The gunman, who at one point masqueraded as a policeman and also painstakingly disguised his car to look like a police cruiser, shattered the peace of rural communities in the Atlantic province during a 12-hour rampage that started late on Saturday, authorities said on Sunday.
“We’re relatively confident we’ve identified all the crime scenes,” Nova Scotia RCMP Chief Superintendent Chris Leather told reporters on Monday, but said that fires set at some of those sites, mostly residences, made the search for other victims difficult.
“We believe there may be victims still within the remains of those homes which burnt to the ground,” Leather said.
The Royal Canadian Mounted Police identified the gunman as 51-year-old Gabriel Wortman, who worked as a denturist. Police said they had yet to determine a motive.
Police said on Sunday they had ended the threat posed by Wortman, who was dead, but they would not confirm a report by the CTV network that the RCMP had shot him.
RCMP Commissioner Brenda Lucki told the Canadian Broadcasting Corp on Sunday there was no indication at that time that the killings were terrorism-related. Police also said there was no apparent link between Wortman and at least some of his victims.
Lucki told reporters on Monday the investigation was going to be very long and complicated, adding the suspect was not well-known to police.
Leather said the suspect’s ability to move around the province was “greatly benefited” by the fact that he had a vehicle that looked identical in every way to a marked police car and that he was wearing a police uniform that was either a very good fabrication or an actual uniform.
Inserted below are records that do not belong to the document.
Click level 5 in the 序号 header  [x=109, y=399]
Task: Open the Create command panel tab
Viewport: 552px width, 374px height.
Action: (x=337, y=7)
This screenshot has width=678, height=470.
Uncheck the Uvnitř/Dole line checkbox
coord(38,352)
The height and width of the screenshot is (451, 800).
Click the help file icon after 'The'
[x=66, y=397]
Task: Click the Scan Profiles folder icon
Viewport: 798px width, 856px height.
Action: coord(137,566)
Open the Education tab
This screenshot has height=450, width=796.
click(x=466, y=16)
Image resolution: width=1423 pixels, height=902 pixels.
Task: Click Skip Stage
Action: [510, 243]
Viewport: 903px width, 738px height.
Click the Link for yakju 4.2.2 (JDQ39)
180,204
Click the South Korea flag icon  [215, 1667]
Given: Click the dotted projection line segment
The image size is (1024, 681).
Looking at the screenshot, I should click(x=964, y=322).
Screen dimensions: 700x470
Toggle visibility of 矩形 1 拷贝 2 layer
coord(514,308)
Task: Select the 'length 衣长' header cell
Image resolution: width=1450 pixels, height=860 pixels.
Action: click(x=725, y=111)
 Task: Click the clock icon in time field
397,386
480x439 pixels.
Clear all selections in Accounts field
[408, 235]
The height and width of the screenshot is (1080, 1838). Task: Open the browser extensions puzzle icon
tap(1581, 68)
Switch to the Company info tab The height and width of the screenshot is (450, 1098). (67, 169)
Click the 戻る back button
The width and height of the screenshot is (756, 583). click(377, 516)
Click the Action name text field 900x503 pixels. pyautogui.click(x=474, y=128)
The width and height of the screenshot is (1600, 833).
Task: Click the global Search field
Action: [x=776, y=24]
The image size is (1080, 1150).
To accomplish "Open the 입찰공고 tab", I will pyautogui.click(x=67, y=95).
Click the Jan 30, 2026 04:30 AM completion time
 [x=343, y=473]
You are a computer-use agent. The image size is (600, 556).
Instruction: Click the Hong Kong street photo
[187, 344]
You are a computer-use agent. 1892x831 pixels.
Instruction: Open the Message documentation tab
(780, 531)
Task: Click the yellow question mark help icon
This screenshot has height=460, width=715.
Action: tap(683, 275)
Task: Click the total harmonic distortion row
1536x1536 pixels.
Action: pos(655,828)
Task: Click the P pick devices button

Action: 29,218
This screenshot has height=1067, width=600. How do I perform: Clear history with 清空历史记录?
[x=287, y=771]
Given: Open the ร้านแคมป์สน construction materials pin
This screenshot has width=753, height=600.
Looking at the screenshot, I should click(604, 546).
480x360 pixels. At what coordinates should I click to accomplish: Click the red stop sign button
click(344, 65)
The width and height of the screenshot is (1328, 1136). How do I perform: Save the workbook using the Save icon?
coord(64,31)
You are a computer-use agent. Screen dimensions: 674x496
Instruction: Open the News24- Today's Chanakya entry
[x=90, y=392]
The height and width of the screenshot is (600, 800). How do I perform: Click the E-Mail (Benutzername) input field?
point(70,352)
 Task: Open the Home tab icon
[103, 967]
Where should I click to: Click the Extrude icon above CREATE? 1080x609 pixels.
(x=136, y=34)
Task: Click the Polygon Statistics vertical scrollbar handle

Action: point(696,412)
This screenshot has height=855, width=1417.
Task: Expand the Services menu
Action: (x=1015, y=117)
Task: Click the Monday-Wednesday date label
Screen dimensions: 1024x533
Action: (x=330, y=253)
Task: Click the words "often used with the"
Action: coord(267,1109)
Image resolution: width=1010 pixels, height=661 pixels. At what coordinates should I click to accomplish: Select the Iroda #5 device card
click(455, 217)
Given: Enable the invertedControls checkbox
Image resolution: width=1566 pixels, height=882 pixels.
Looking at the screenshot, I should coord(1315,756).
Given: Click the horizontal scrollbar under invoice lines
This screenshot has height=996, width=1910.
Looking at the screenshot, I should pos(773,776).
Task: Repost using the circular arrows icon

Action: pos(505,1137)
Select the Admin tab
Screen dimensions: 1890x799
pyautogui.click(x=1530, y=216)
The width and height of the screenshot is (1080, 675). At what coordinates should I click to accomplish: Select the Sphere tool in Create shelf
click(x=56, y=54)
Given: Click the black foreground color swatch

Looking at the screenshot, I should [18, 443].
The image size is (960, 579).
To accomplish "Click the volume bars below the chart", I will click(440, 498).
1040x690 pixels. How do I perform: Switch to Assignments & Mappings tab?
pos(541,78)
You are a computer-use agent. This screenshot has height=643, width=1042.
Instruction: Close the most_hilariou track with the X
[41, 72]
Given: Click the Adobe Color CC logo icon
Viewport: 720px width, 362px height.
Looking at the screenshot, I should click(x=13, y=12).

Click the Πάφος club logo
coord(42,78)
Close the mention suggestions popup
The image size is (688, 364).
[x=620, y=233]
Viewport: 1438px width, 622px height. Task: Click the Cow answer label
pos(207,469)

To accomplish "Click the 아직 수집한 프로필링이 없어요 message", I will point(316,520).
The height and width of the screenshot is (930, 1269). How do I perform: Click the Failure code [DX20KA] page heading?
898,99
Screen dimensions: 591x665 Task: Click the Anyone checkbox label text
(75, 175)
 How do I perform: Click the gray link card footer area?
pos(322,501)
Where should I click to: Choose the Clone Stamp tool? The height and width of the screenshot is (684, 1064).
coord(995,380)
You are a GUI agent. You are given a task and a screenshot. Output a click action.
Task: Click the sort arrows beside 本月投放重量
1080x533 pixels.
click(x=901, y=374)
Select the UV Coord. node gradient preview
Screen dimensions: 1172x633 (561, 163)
Earlier, Canadian Prime Minister Justin Trudeau told reporters: “A gunman claimed the lives of at least 18 people, among them a woman in uniform whose job it is to protect lives even if it endangers her own.”
He was referring to veteran RCMP Constable Heidi Stevenson, who was killed in the shooting spree on Sunday. She was a mother of two.
Another RCMP officer was wounded and was recovering at home, the police union said.
Trudeau said the killings “happened in small towns: Portapique, Truro, Milford and Enfield, places where people have deep roots, places where people know their neighbors and look out for one another.”
“Now these communities are in mourning and Canada is in mourning with them,” Trudeau said.